Many Intune administrators are either Azure Global Administrators or Intune Service Administrator. But what you do when you have someone who needs to create Power BI dashboard and reports? Do you really want to give them Intune Service Administrator? Doubtful. In keeping with the idea of least privileges needs. What permissions do you need to access the Intune Data Warehouse (IDW)? In this article I will show you how to create an Intune Data Warehouse Readers Group. This group will be used ONLY to grant access the oData connection for the IDW.

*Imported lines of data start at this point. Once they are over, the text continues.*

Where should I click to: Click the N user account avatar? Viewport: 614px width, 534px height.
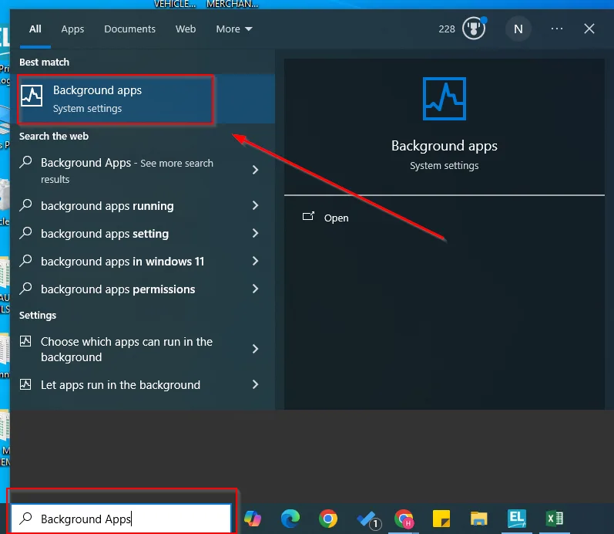518,29
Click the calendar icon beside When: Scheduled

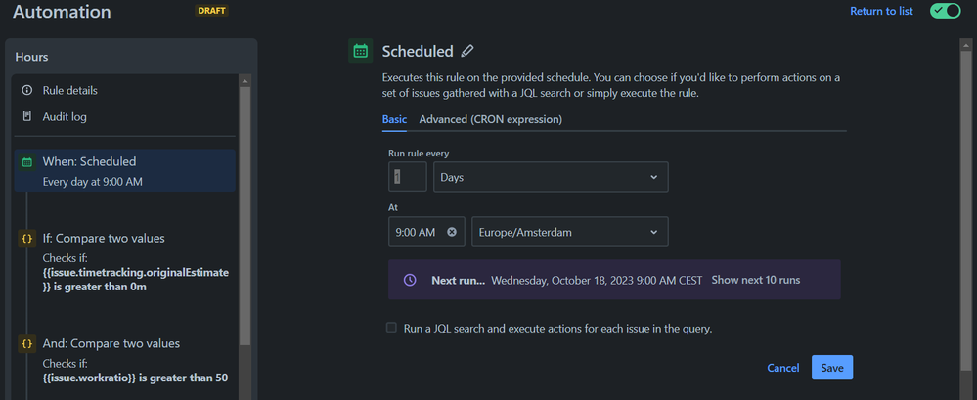(27, 161)
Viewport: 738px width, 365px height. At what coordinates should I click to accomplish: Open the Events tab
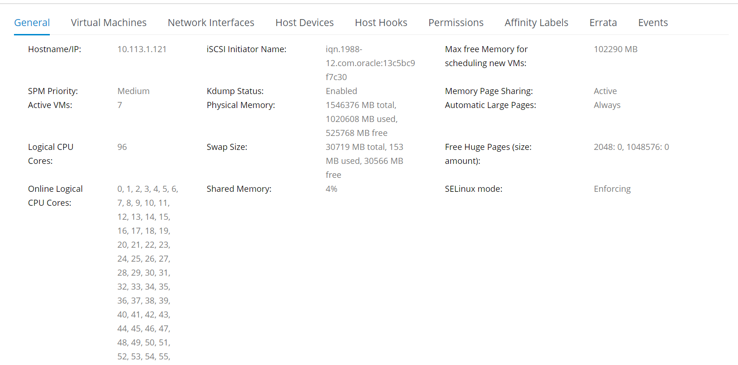point(653,22)
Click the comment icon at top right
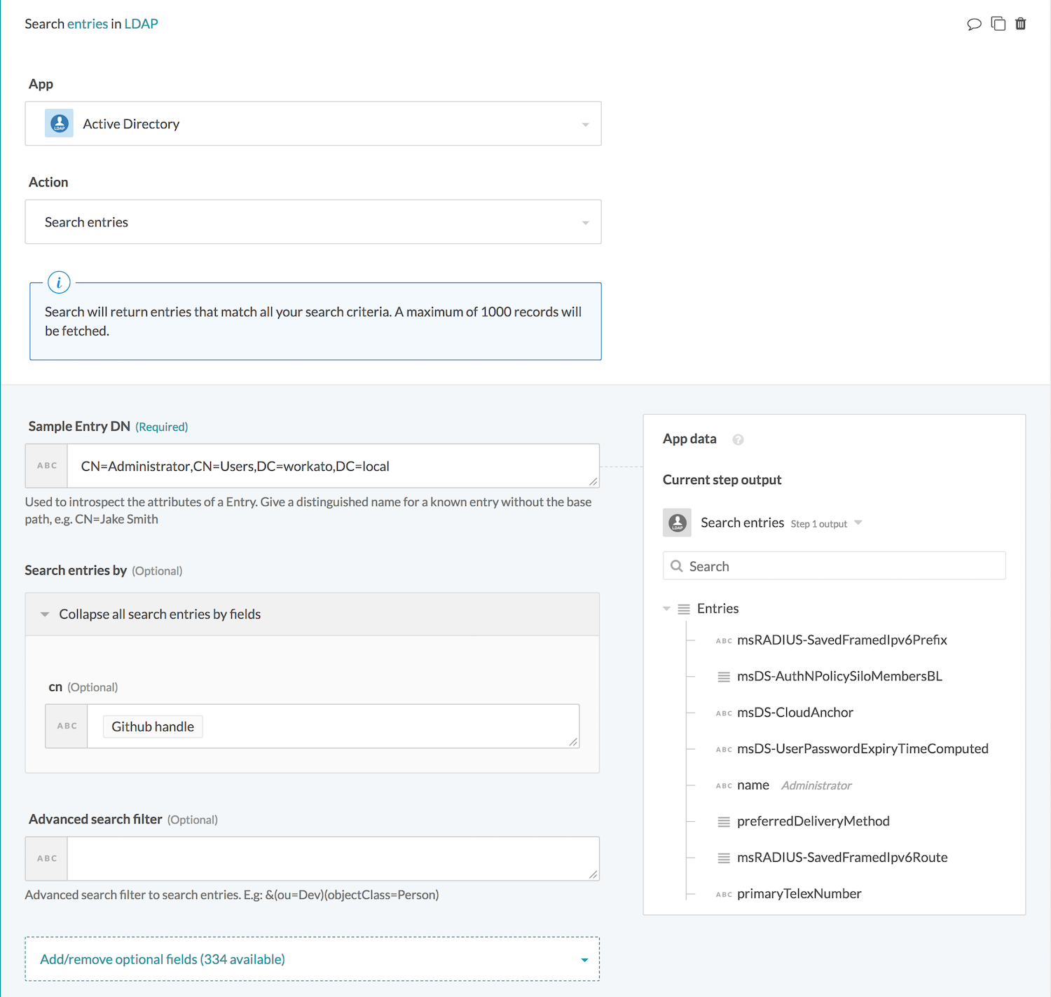 [975, 23]
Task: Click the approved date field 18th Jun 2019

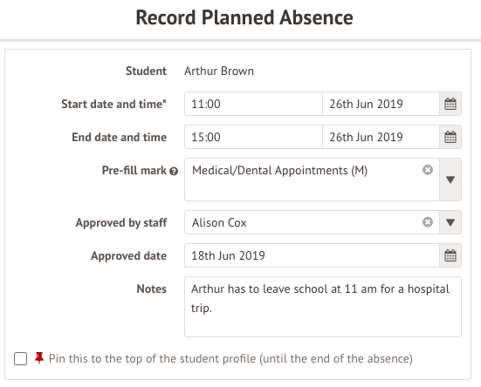Action: point(312,255)
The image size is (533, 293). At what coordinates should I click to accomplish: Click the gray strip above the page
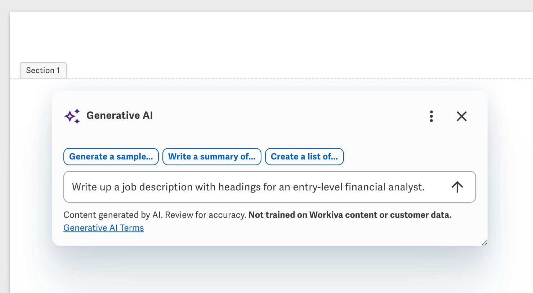252,5
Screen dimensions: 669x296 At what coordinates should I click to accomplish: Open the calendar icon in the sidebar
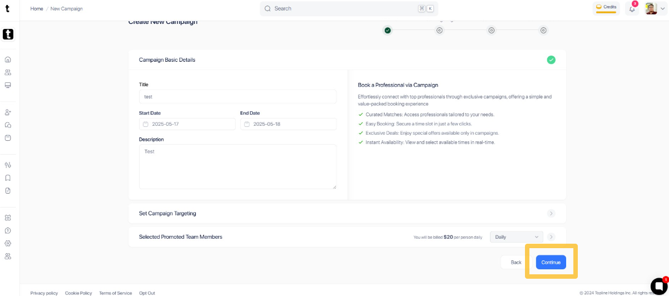tap(8, 138)
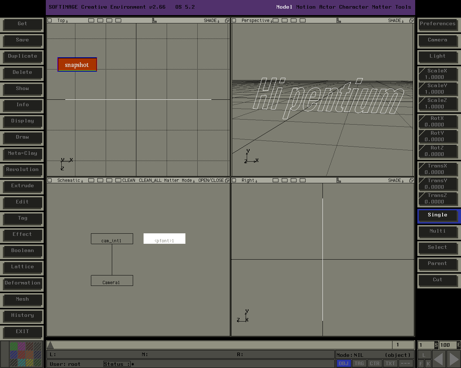Enable OBJ selection mode
461x368 pixels.
(343, 363)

At the end of this article, I will include the YouTube video link that shows these details. As such, I will provide more of a high-level detail than step-by-steps.
High Level Steps
At a high level the steps four main steps:
- Create an Azure Intune Data Warehouse Readers Group
- Assign Users to the Group
- Create an Intune Data Warehouse Readers Role
- Assign the Role to the Group
Create an Azure Intune Data Warehouse Readers Group
Access the Microsoft Endpoint Manager admin center then on the left side select Groups. Finally select New Group.
Fill in the details of the Azure group and click Create. The group will be created.
Assign Users to the Group
There are no tricks to this step, add users to the group as you would any other Azure group.

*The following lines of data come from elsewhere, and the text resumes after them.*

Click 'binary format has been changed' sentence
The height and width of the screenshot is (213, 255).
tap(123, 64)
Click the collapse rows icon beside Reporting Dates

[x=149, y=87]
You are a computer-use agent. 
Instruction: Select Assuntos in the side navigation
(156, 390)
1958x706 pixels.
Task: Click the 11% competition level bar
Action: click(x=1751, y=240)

Create an Intune Data Warehouse Readers Role
Since all the steps are within the companion video, I’m only giving high level or important steps in this article. Within the MEM Portal, select Tenant Administration then Roles, then finally click Create button.

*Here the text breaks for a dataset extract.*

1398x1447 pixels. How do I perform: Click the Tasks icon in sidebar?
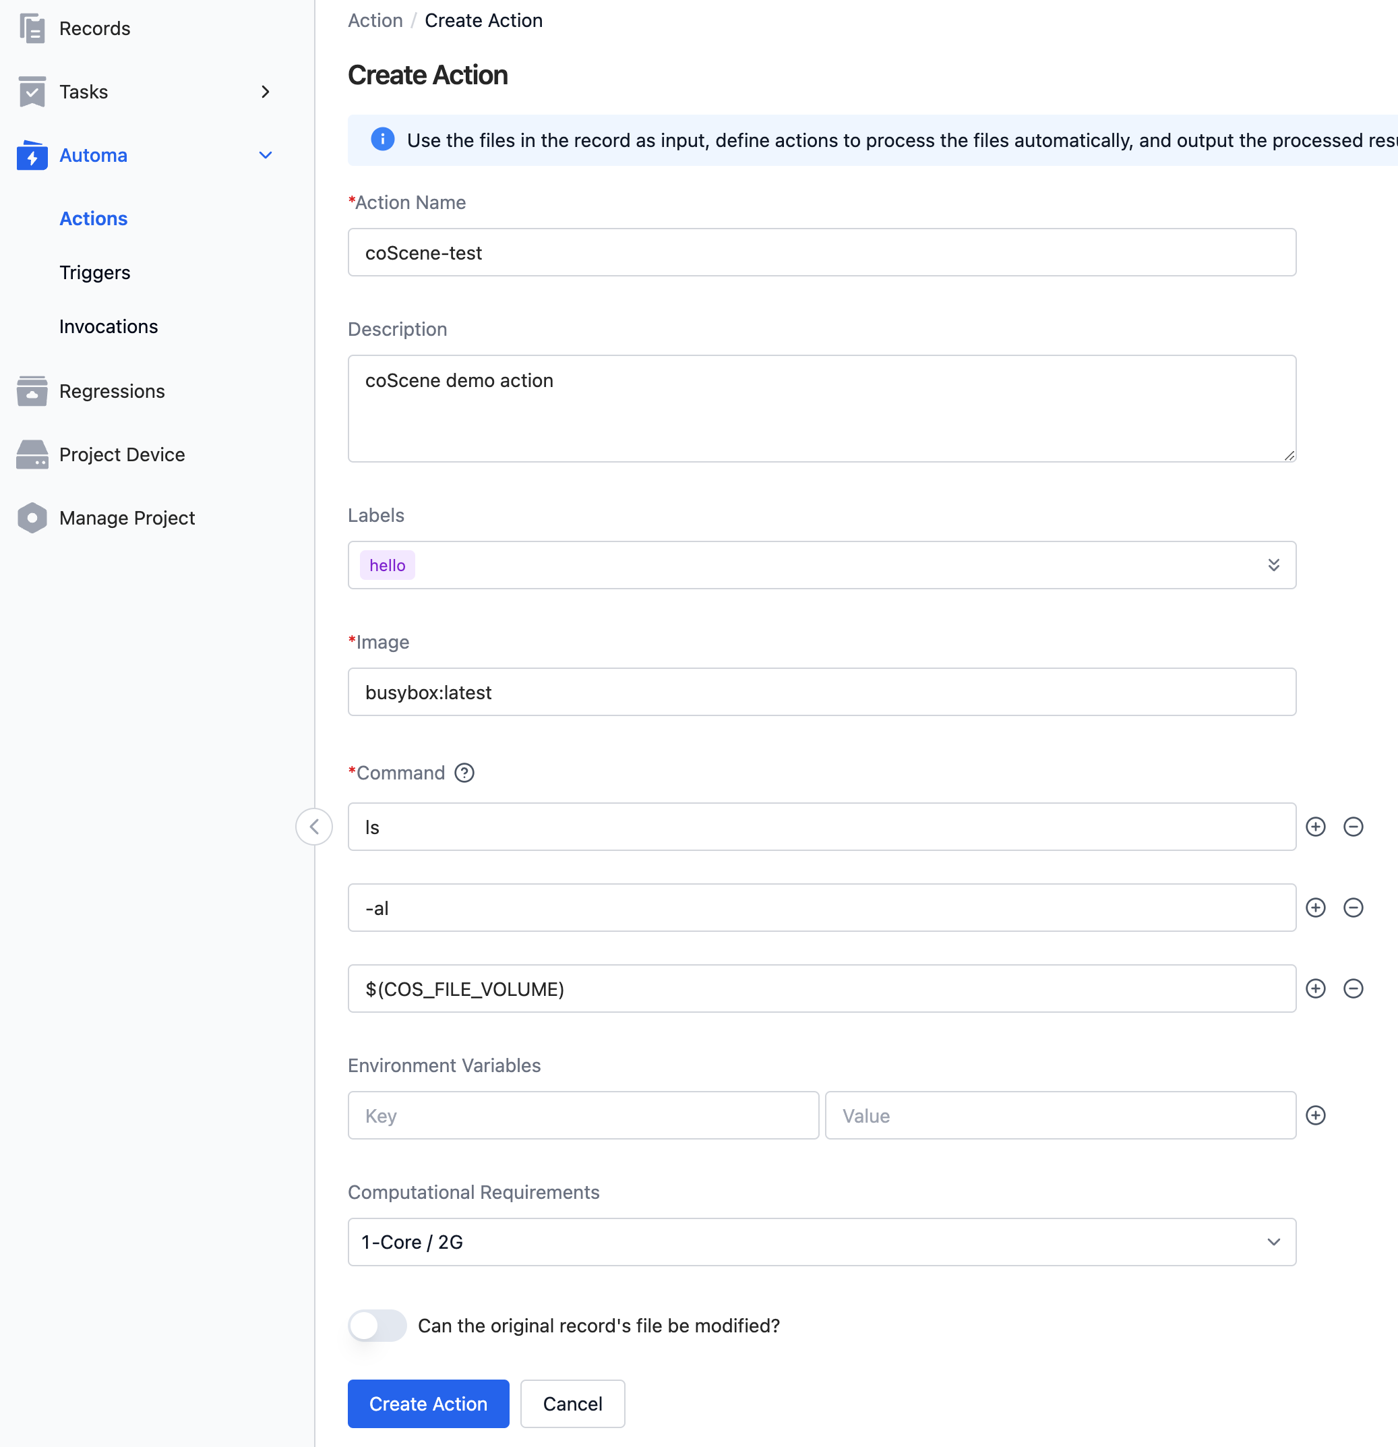[x=31, y=92]
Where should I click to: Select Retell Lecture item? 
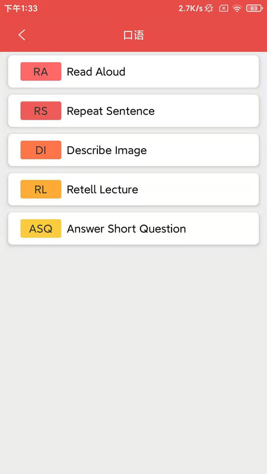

Enter the Role Name and Description before clicking Next.
This is the important part, expand Intune data warehouse node and change Read to Yes. Then click Next. Skip over the Scope tab by clicking Next. On the Review + Create tab click the Create button in the bottom left.
Assign the Role to the Group
Now that the role has been created open it up and select Assignments. Do this by click Assign button.
Give the assignment a name (not shown) then add an Azure group to the Intune role.
On the Scope Groups tab Click Add all users and Add all devices. This will allow the role to see all device and users within Intune data warehouse. Finish of the rest of the wizard by selecting Next and Create buttons.
With that last step done, now your Power BI Report readers or creators can access Intune data warehouse details with the minimum of permissions.
We couldn’t authenticate with the credentials provided
When connecting your Intune Data Warehouse, with Power BI and you created the following error message. “We couldn’t authenticate with the credentials provided. Please try again.” It likely means that you don’t have rights to access IDW. And this article if for you!
Below is the full video on how to create an Intune Data Warehouse Readers Group from start to finish.
To sum up, with just a few minutes of effort, you too allow anyone to access your Intune Data warehouse with Power BI. If you have any questions, please feel free to touch base @Garthmj.
Great tutorial !
There’s mention of a youtube video, was this ever completed ?
Hi Andy. Let me look over the weekend.
Hi Andy. I found video and I will get it posted tonight.
Hi Andy the video has justed been upload. e.g. it should be live shortly. I will update the blog to display it.